Вернемся к повествованию — долго мы с ними время терять не стали, выжали из них всю информацию, что нам было нужно, и отдали в руки правосудия. Почему?
Да потому, что после разоблачения Барамии и Берии эти фигуранты письменно давали клятву — не участвовать в антисоветской деятельности, не сотрудничать со спецслужбами Запада. А после повторного разоблачения эта их клятва становилась приговором.
Это было 17 августа 1953 года. Мы тогда не жаловали неисправимых врагов Советского Союза, и потому страна была действительно крепкой. В отличие от 1991 года, когда господа Крючков и Язов не выполнили свою присягу и фактически сдали страну дьяволу.
В Москве мы с Георгием Константиновичем долго разрабатывали каждый свою модель дальнейшей работы нашей контрразведки как внутри страны, так и за рубежом.
Хрущев нас постоянно дергал и интересовался, каковы наши дела. Мы объяснили ему все детали подробно, в которых он мало разбирался, но всегда выслушивал до конца и благодарил за работу. Я ему рассказал о поездке в Китай и об отношении руководства КНР к Советскому Союзу и лично к нему, Хрущеву. «Да, понимаю я, что подналомал дров, — проговорил тогда Хрущев, — ты сам будь поосторожней, один ездишь туда, черт их поймет, что они могут придумать и сделать с тобой». Я его успокоил, что там я являюсь желанным гостем и верным союзником. Потом я затронул вопрос об освобождении Г. К. Жукова с поста министра обороны и переходе Георгия Константиновича на свою основную работу.

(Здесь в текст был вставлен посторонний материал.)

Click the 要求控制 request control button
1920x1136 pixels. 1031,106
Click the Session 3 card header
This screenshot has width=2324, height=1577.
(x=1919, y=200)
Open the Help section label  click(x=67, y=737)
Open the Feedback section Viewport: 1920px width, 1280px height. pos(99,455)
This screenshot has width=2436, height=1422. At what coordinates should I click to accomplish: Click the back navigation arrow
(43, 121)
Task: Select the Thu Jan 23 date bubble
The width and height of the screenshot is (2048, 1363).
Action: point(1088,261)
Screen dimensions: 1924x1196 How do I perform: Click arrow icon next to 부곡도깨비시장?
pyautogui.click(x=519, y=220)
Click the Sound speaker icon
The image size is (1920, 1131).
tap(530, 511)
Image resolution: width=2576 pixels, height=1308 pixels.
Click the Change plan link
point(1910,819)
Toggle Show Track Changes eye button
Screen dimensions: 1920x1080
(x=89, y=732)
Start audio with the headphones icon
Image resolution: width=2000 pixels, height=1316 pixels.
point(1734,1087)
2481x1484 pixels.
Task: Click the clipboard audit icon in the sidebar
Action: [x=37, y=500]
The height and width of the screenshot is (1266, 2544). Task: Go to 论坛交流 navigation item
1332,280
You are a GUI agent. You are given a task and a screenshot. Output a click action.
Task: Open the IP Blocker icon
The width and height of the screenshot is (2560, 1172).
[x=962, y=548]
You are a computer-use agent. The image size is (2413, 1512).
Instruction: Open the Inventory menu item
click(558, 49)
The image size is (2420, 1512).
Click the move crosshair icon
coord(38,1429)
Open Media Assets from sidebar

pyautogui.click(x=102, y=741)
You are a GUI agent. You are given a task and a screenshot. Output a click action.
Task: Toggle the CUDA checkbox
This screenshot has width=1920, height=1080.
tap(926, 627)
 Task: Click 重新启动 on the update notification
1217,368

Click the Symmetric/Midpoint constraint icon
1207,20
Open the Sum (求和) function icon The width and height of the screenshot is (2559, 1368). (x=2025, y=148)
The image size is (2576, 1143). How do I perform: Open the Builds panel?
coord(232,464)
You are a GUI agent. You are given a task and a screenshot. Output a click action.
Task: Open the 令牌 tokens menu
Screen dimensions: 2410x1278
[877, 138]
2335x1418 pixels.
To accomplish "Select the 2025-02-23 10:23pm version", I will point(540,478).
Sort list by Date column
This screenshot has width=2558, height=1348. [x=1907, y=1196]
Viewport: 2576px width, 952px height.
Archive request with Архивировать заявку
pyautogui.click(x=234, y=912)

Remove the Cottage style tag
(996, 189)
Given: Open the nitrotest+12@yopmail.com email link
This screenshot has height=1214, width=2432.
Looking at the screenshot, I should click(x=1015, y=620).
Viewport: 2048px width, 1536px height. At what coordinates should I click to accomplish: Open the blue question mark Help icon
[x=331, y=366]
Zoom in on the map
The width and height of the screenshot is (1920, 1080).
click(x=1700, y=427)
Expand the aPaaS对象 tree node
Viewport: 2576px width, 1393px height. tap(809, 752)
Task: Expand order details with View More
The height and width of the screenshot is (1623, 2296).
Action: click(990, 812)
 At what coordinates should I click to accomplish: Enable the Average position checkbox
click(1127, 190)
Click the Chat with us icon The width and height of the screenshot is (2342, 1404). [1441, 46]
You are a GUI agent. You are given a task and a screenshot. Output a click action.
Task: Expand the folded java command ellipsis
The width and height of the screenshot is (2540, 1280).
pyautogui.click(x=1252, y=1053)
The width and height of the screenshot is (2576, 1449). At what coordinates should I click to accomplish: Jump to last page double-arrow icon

Хрущев долго ходил молча, а потом проговорил: «Давайте придумаем какую-нибудь авантюру с освобождением Георгия Константиновича, но с пользой дела для контрразведки». На этом мы и разошлись, пообещав Хрущеву проработать эту авантюру.
В кабинете у Георгия Константиновича мы доработали общую модель деятельности нашей контрразведки и договорились: как только будут окончательно выявлены все явки по Дальнему Востоку, мы займемся выработкой авантюры для Никиты Сергеевича.
Г. К. Жуков, немного помолчав, проговорил:
— Какая разница между Сталиным и Хрущевым! Сталин сам бы сейчас с головой ушел в нашу контрразведку и помогал бы всячески, а у Хрущева нет того, что было у Сталина.
Я успокоил Жукова, сказал ему:
— Хорошо, что не мешает. Он, то есть Хрущев, пока не понимает, что началась «Третья мировая война» — пока холодная, но Даллес и вся его псарня всячески хотят ее превратить в огнедышащую.
Г. К. Жуков поднялся и прошелся по кабинету, подошел ко мне и сказал:
— Хорошо то, что мы с тобой мыслим одинаково, я забываю спросить у тебя одно: что ты решил сделать с фигурантами явок, когда все они высветят себя, конечно, с помощью наших ребят?